* [TASK INPUTS]:
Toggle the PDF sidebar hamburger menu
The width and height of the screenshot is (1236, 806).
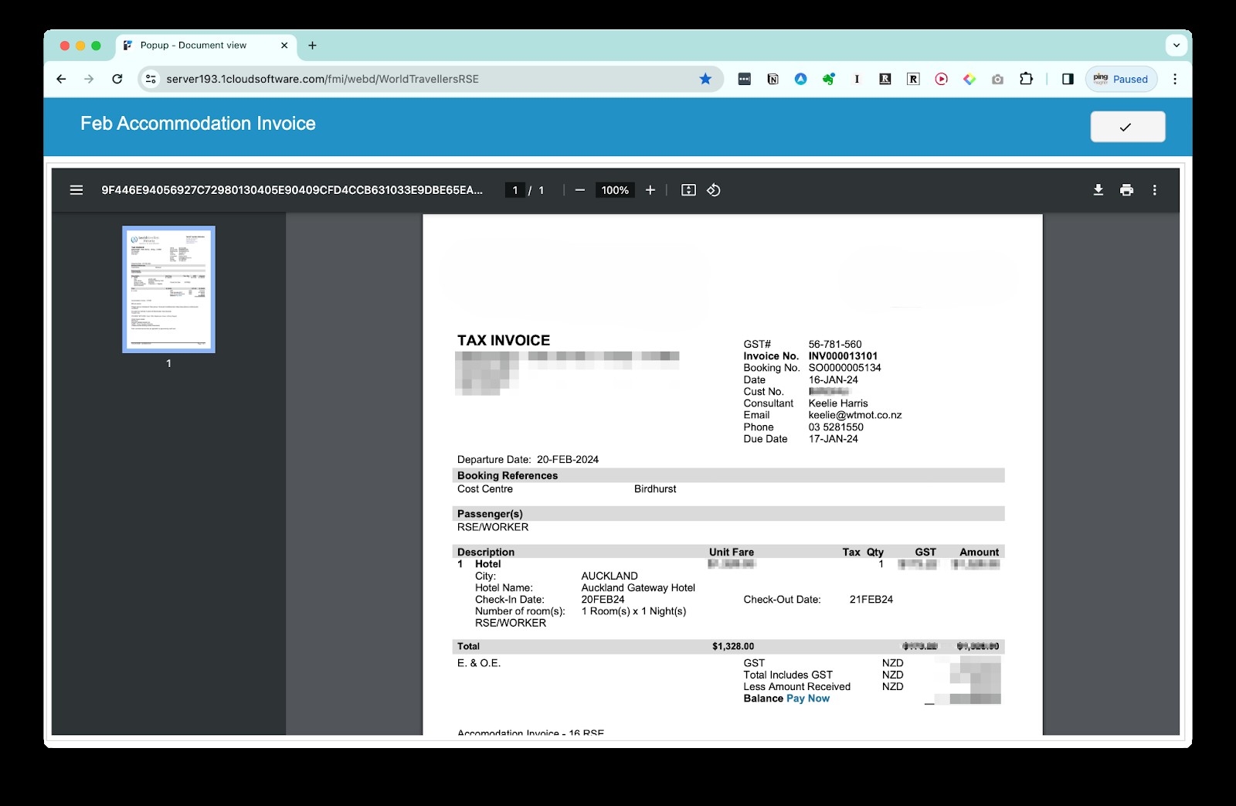76,190
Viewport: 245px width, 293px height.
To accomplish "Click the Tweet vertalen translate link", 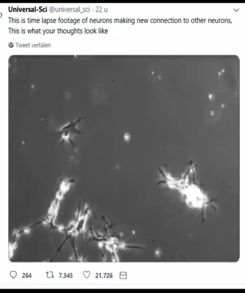I will [x=33, y=45].
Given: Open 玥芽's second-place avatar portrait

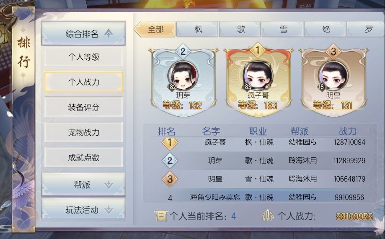Looking at the screenshot, I should click(x=183, y=75).
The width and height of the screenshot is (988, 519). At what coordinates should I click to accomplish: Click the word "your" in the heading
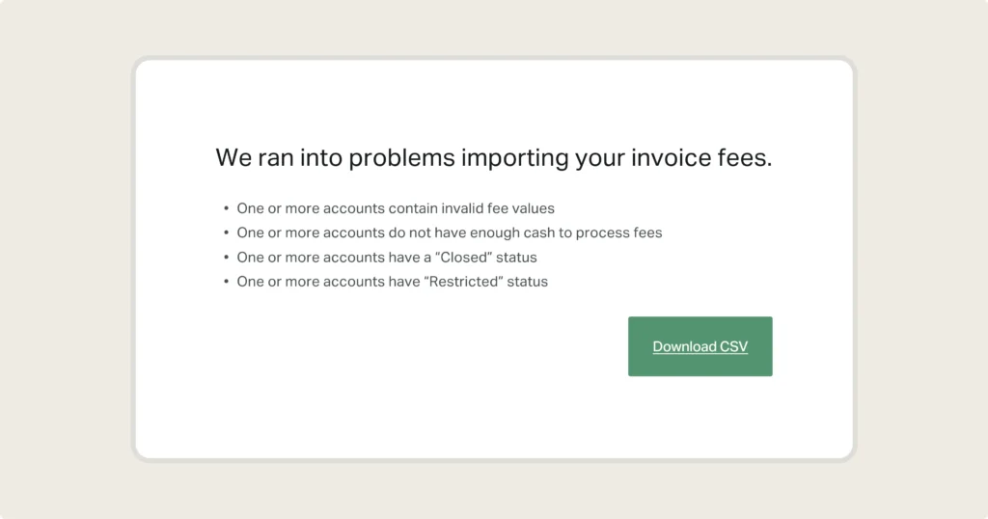pos(600,158)
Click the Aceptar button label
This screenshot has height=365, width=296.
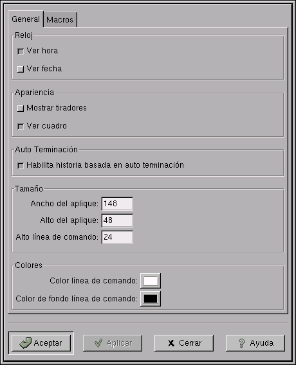48,343

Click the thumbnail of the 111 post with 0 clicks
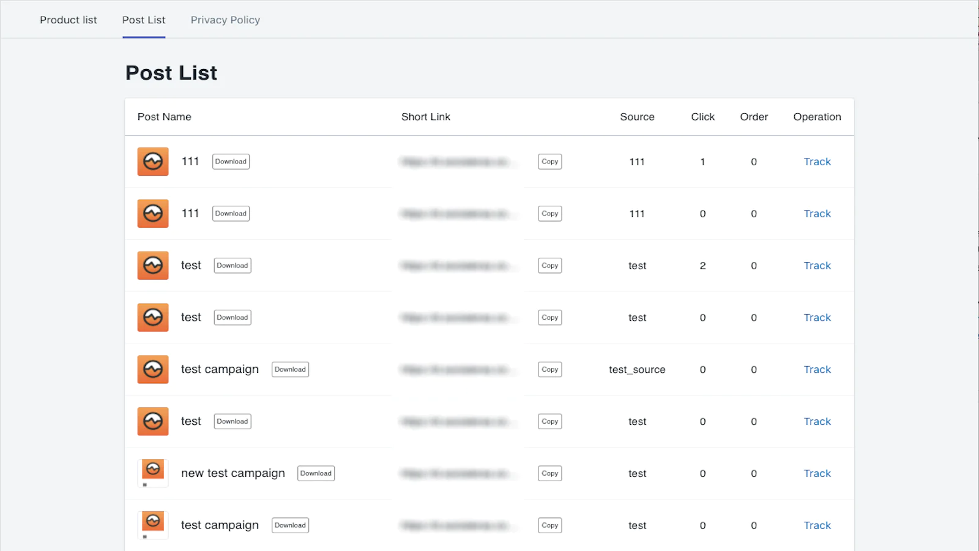pos(153,214)

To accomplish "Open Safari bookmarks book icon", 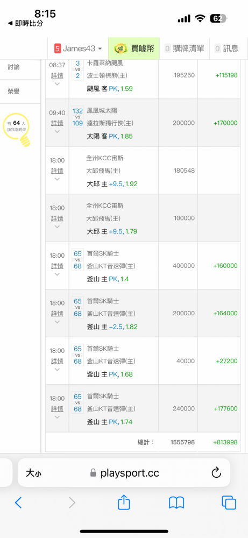I will coord(176,503).
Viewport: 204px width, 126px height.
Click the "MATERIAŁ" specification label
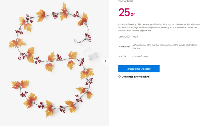(x=124, y=47)
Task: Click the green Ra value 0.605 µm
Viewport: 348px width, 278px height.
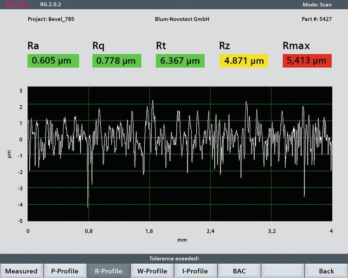Action: coord(53,61)
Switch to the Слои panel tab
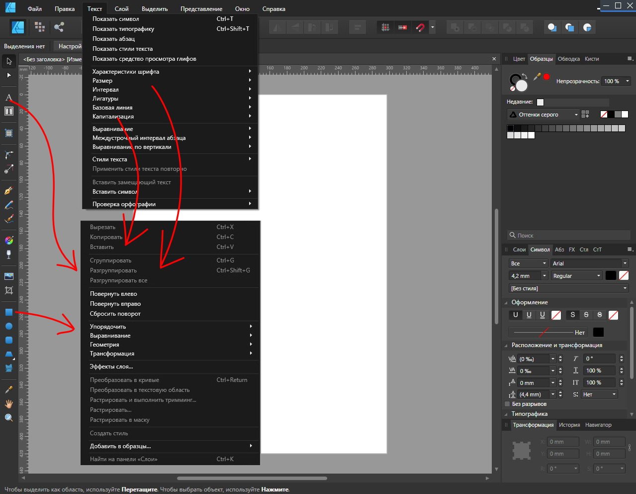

* [YOUR GOAL]: Beginning at the line that contains "Task: Click the green Ra value 0.605 µm", retype each line of the data above through the very last one. Do not retype the pictures.

* [RESPONSE TO THIS TASK]:
Task: Click the green Ra value 0.605 µm
Viewport: 348px width, 278px height.
Action: coord(53,61)
Switch to the Слои panel tab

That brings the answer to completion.